Exercise details →
Repeat verbatim each line from the line with "Click the Technology" to the end of the entries. Pictures do not belong in the copy.

Exercise data →
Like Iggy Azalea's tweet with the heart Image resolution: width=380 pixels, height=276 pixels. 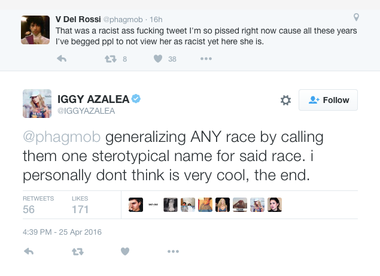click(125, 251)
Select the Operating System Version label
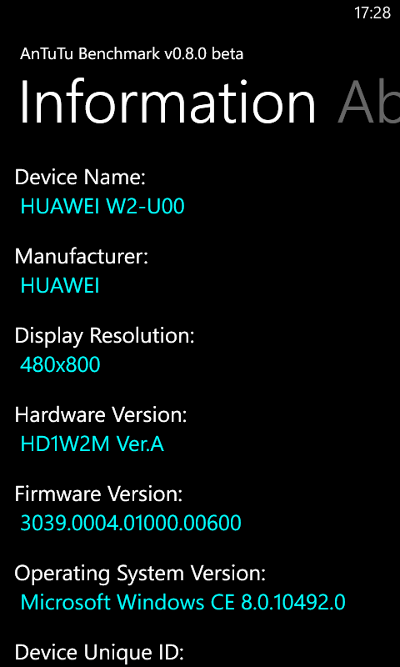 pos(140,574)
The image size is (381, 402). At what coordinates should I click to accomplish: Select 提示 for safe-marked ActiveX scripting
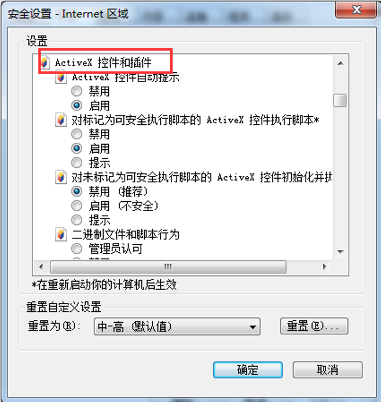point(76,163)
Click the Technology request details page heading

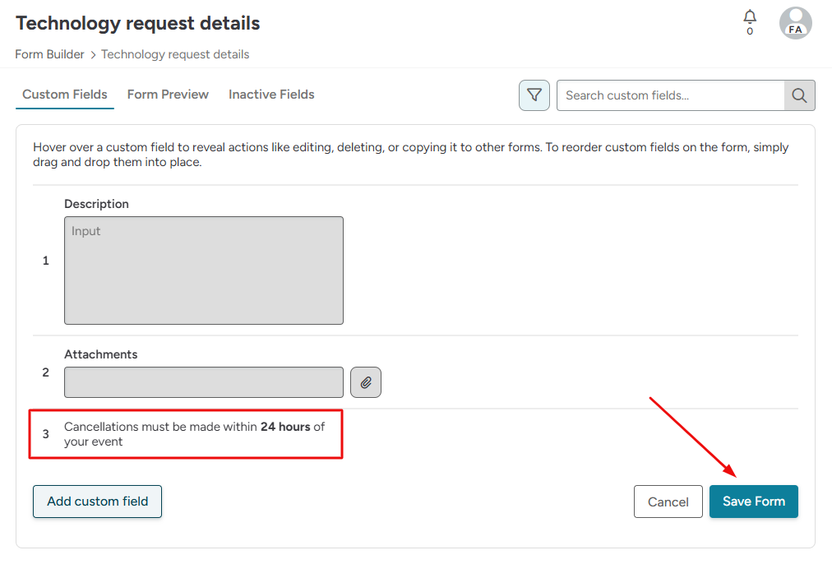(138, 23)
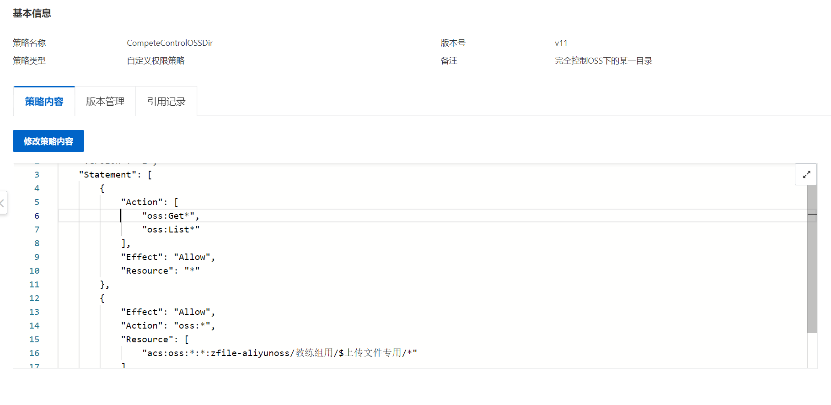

Output for this exercise →
Click the Technology request details page heading

(138, 23)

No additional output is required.